What is Linalool and What Is It Good For?
Cannabis is such a miraculously complex plant, and so little about it is known today because it’s still a Schedule 1 drug, illegal on the federal level. Understanding more about the plant and the valuable healing components in it can help shed light on more medicinal properties and help pave the way for legalization.
Aside from THC and CBD, cannabis plants also contain terpenes. There are over 100 different kinds of terpenes found cannabis plants. Linalool is one of the major terpenes; it possesses a flowery aroma and occasionally might have a tinge of spice. Other plants produce linalool including herbs and mints.
A study in 2002, which was published in the Journal of Phytomedicine, showed that linalool has valuable anti-inflammatory properties and can help with conditions caused by inflammation including arthritis, cancer, and Crohn’s disease. In 2003, the same researchers also discovered that linalool has powerful pain relieving properties.
In 2008, a research paper published in the American Association of Nurse Anesthetists Journal showed that linalool has sedative properties. According to the study, 19 million Americans are diagnosed with anxiety-related conditions. 16% of them are between the ages of 18 to 54 and have more than one kind of anxiety-related disorder, which can cause the patient to turn to substance abuse or developing mood disorders later on. The researchers found that linalool was a potent sedative that provided quick relief for those suffering from anxiety disorders especially those who have insomnia, one of the most common side effects of anxiety. The study concluded, “Our data… suggested that linalool modulates the central nervous system by producing unconsciousness and degradation of motor movements.”
An animal study in 2010 analyzed 3 sub-types of linalool to examine its anticonvulsant benefits. All varieties were shown to be effective in preventing convulsions even at different doses; the sub-type R-linalool was actually seen to be more effective in certain cases. This shows that linalool can be promising as treatment for seizures and epilepsy.
Other studies also show that linalool has the ability to reverse the histopathological hallmarks of Alzheimer’s Disease while repairing emotional and cognitive functions through its anti-inflammatory properties. It can even reduce the damage caused by lung inflammation in cigarette smokers.
In 2015, a study showed that linalool may be used for its anti-depressant properties. The study indicated that both linalool, as well as the other major terpene pinene, has anti-depressant properties that are particularly useful when used with other cannabinoids especially THC.
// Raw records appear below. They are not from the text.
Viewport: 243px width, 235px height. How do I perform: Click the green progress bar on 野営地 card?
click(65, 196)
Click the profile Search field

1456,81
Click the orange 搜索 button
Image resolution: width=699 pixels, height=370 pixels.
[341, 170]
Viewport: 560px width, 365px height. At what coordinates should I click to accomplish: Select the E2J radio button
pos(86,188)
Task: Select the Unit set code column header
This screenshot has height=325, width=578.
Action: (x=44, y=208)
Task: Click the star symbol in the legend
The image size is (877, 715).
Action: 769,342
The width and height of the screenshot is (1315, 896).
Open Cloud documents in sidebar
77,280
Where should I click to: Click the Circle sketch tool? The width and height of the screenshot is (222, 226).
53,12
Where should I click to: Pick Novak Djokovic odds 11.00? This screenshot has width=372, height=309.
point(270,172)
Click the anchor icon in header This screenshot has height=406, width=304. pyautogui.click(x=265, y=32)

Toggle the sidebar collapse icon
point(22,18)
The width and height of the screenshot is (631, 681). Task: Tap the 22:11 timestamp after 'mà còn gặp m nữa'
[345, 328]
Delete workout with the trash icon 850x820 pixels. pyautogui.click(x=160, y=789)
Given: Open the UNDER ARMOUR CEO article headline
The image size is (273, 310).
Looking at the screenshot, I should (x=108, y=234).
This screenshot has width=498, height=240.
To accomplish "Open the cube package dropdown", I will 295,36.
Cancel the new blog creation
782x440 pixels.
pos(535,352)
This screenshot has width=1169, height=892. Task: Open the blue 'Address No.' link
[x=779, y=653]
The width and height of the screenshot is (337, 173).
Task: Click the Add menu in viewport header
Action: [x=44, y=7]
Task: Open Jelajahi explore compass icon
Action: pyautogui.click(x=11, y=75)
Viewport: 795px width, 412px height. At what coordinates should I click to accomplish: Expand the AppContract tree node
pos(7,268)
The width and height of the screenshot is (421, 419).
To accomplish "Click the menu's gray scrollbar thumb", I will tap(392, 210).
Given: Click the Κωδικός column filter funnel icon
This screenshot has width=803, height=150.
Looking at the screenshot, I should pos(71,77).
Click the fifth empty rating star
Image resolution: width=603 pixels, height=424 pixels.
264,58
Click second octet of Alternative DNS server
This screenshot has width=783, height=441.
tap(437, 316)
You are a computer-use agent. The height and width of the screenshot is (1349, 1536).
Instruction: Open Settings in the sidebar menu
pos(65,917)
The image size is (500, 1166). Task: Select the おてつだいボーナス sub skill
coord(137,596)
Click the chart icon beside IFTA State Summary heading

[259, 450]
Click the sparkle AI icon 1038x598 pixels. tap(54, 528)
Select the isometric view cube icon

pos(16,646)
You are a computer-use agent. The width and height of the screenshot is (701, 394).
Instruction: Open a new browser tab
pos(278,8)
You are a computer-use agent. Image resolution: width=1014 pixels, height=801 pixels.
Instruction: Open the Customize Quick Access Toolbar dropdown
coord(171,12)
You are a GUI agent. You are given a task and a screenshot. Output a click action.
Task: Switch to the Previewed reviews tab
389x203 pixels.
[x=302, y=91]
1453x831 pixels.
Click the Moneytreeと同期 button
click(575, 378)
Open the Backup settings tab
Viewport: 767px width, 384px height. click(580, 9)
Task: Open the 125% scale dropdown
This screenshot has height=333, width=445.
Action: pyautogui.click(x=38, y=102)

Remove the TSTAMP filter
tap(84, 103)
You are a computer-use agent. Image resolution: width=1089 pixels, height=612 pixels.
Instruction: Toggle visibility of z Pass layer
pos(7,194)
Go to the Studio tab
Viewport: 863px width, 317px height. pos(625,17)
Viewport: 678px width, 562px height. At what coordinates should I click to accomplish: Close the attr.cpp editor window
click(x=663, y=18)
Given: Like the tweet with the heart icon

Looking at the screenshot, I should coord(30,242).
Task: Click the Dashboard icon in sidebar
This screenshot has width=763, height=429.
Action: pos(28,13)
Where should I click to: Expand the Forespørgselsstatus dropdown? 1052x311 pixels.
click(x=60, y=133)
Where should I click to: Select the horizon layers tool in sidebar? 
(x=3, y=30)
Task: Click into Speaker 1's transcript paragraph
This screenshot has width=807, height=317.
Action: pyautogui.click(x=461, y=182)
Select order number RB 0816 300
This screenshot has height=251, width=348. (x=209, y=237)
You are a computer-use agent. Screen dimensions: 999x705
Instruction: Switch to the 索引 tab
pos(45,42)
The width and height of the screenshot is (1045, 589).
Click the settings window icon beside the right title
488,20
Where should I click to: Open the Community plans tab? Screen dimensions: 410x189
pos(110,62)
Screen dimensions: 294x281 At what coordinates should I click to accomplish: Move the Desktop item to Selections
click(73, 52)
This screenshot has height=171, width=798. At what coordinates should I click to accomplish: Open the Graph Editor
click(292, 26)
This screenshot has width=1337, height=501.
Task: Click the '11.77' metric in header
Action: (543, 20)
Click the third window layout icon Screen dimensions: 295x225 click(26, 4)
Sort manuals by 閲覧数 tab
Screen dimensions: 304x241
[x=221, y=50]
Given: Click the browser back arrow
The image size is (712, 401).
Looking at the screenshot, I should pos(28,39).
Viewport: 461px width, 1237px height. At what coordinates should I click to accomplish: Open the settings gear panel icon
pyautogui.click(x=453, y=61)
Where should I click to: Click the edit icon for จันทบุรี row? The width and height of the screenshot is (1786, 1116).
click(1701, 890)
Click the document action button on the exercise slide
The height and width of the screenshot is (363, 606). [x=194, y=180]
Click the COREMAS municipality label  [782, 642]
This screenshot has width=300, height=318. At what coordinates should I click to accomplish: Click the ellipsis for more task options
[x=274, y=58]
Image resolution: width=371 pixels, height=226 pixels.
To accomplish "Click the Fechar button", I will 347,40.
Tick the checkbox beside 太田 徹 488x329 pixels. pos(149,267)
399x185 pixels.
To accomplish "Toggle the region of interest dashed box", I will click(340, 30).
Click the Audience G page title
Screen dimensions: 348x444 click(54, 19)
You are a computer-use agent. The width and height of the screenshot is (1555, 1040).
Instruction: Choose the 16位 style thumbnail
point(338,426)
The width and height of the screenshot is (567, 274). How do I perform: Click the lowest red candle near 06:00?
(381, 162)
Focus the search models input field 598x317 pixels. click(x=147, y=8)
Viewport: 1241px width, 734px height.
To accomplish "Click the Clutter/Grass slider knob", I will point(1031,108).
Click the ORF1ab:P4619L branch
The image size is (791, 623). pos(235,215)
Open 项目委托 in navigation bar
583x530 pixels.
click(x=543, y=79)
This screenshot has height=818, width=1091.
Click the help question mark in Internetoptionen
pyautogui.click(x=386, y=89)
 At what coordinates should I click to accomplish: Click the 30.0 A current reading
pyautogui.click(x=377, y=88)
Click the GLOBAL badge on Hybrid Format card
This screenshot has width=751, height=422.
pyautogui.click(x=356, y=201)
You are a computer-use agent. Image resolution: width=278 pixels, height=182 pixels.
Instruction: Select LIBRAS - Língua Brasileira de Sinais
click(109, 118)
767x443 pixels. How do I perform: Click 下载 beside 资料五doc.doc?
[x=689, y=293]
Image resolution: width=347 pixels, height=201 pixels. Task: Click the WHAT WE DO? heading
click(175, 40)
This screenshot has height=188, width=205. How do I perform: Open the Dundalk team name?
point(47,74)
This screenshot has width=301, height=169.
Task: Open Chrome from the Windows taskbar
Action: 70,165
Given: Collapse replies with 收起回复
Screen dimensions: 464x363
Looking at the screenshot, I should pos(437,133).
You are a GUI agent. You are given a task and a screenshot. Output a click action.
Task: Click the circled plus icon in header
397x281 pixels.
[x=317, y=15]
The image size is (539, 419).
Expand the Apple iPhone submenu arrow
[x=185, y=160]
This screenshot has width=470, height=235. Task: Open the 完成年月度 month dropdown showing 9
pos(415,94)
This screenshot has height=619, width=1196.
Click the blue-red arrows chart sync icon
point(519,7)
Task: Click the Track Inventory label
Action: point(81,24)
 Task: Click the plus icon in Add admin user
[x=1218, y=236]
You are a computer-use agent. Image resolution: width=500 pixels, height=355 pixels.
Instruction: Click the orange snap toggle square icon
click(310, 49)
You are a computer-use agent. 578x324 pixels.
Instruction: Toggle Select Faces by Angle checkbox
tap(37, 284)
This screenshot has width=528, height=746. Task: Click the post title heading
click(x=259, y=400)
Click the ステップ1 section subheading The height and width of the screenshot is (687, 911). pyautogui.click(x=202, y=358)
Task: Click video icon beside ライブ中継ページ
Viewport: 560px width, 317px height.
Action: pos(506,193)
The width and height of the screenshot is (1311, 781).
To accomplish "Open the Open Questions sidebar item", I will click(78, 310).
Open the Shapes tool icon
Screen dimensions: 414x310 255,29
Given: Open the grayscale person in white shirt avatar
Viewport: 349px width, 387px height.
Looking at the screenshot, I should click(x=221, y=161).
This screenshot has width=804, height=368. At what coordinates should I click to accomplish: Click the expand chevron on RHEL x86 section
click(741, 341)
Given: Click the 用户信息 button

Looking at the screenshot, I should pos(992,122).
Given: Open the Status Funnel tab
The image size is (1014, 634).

A 2010 study shows that linalool may help prevent leukemia thanks to special molecular mechanisms that help prevent the growth of tumor cells. The study shows that linalool was responsible for growth arrest and aptosis of a variety of human leukemia cells.
Linalool has long been used as a sleep aid, by ancient civilizations. A 2009 study verified this, as published in the Journal of Agricultural and Food Chemistry. During the course of the study, the scientists had the lab rats inhale linalool and also exposed them to stressful environments. After exposure to linalool, the stress levels of mice were reduced back to almost normal conditions. This is why it’s no surprise many of us today turn to lavender as another form of natural sleep aids, as well for its relaxing and calming properties.
In fact, linalool has also been approved by the Environmental Protection Agency as a natural pesticide, aromatic, and flavoring agent. Linalool is found in many bath and body products; it’s referred to through its other names including linalyl alcohol, beta linalool, and –linalool. Vaporizing linalool has been effective in preventing cockroaches, fleas, and fruit flies. Isolated linalool can be found in other plants such as cinnamon, rosewood, laurels, citrus plants, and even some fungi. Another more recent study conducted in 2016 states that “The preventive effect of linalool on acute and chronic UVB-mediated skin carcinogenesis…” showed that intraperitoneal or topical treatment using linalool was effective in preventing skin conditions in animal subjects.
Some laboratory tests show that purple strains especially Grand Daddy Purple possess a higher amount of linalool than others. Other strains with high amounts of linalool include Grape Ape, Purple Urkle . Cannabis strains that possess high amounts of linalool have calming and relaxing properties.